Last year, the International Maternal Pediatric Adolescent AIDS Clinical Trials (IMPAACT) group, for which Palumbo serves as a vice chair, showed that Kaletra repressed viral loads better than nevirapine in HIV-positive youngsters who had previously been exposed to the latter drug (N. Engl. J. Med. 363, 1510–1520, 2010). In response, the World Health Organization (WHO) recommended that Kaletra should be used among nevirapine-exposed kids. But, owing to logistical concerns and a lack of data demonstrating Kaletra's general superiority, the agency stopped short of advocating Kaletra as a first-line treatment for all HIV-infected children.

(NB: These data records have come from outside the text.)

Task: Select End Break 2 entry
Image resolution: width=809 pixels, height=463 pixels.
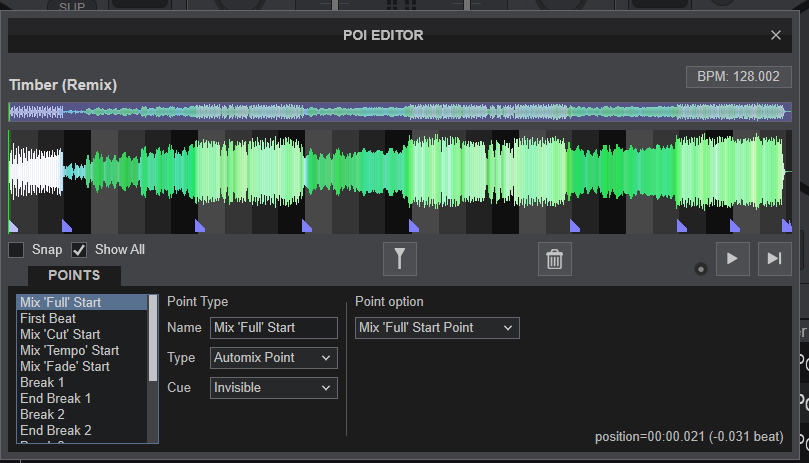Action: click(x=56, y=430)
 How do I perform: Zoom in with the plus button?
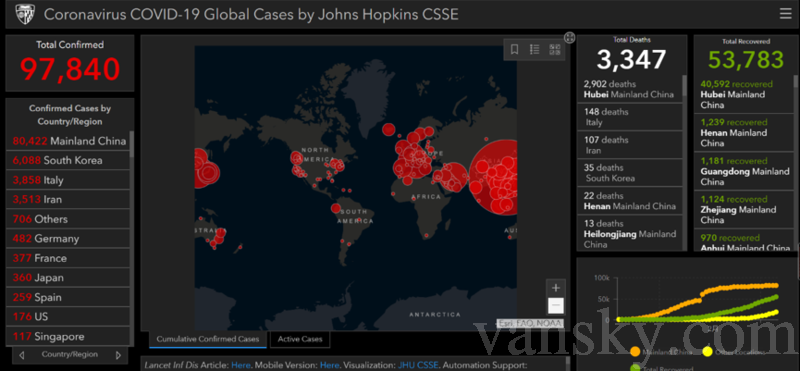tap(556, 288)
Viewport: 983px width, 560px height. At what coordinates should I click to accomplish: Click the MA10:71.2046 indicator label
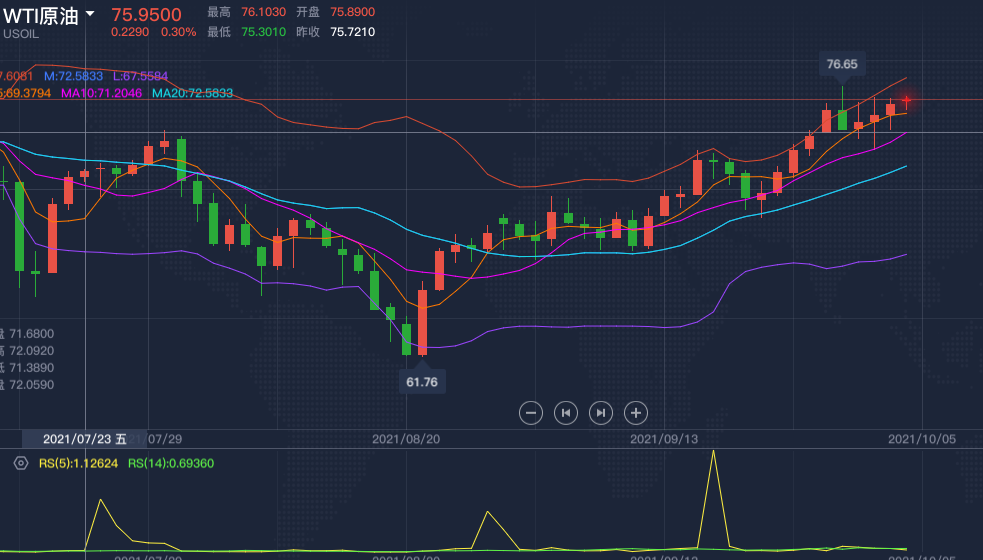[101, 93]
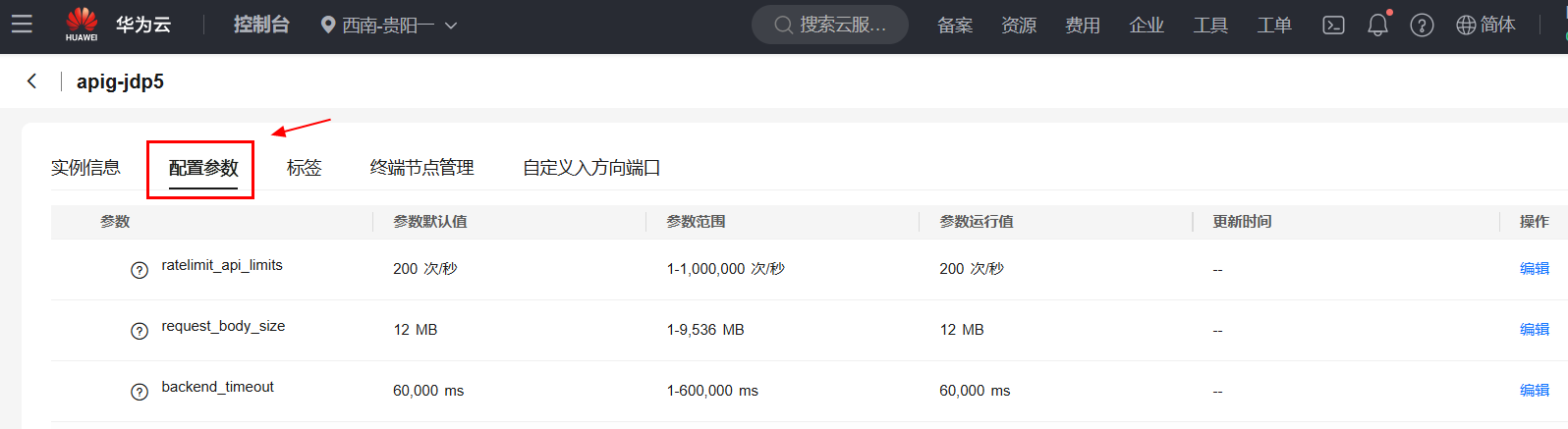Click the cloud service search box

point(830,26)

Newborn notions: Experts are rethinking HIV treatments for infants. Credit: Design Pics/Newscom

Now, in the first head-to-head trial of the two drugs conducted anywhere in the world for young children not previously exposed to nevirapine, the IMPAACT team found that Kaletra led to half as many drug failures as nevirapine among close to 300 infants under the age of three at ten study sites across sub-Saharan Africa and India.

“Kaletra is really the drug that you should use to treat young children regardless of their exposure to nevirapine,” says Marc Lallemant, an epidemiologist at the Institute for Research and Development in Marseilles, France who was not involved in the trial.

Shaffiq Essajee, a medical officer with the WHO's AIDS treatment and care unit who specializes in pediatric HIV, says that agency officials are now mulling over whether to advise Kaletra for all HIV-infected infants under the age of three. “It's certainly something that we're looking at with a good deal of interest,” he says. However, he notes that “it's important that those recommendations be looked at in a national context and they reflect a resource environment that's especially constrained.”

Unexpected findings

The results of the latest trial are surprising. In February, researchers reported that nevirapine- and Kaletra-based treatments were equally effective in suppressing viral load in a study of 266 previously untreated HIV-infected children aged three to 13 from Europe and the Americas (Lancet Infect. Dis. doi:10.1016/S1473-3099(10)70313-3, 2011). And, last October, a study of 500 African women without prior exposure to nevirapine also revealed comparable efficacy rates (N. Engl. J. Med. 363, 1499–1509, 2010).

So, why did the drugs work differently in the younger cohort? “Young children are more like adults with acute infection,” says Lynne Mofenson, head of the Pediatric, Adolescent & Maternal AIDS Branch at the US National Institute of Child Health & Human Development in Bethesda, Maryland and a project officer for the IMPAACT group. Mofenson notes that infants tend to have elevated viral counts and highly compromised immune systems, “so they're much less able to control the virus than adults or older children.”

Doctors are now calling for new guidelines to reflect the recent findings. “There's evidence of superiority, so that stands as a push to get changes at a local level,” says Jane Achan, a pediatrician at Makerere University in Kampala, Uganda who is leading a study testing the safety and efficacy of switching from a regimen of nevirapine to Kaletra among HIV-infected children in eastern Uganda.

However, logistical challenges might preclude a large rollout of Kaletra, as the drug has an unpleasant taste, must be refrigerated and costs four times as much as nevirapine. (Last year, UNITAID and the William J. Clinton Foundation negotiated a price of $53 per year for pediatric nevirapine in developing nations, compared with $220 annually for Kaletra). What's more, switching back and forth between the drugs could have drawbacks. Data presented at the meeting by Louise Kuhn, an epidemiologist at Columbia University's Mailman School of Public Health in New York, indicates that, whereas going back to the cheaper nevirapine after a few months of Kaletra lowers viral load further in most kids, in a small subset it can lead to more instances of elevated blood levels of the virus.

“So it's not just a simple 'this is better than that and so everyone should change,'” notes Mofenson. “It requires a global look based on the results of this trial and how can we best implement this.”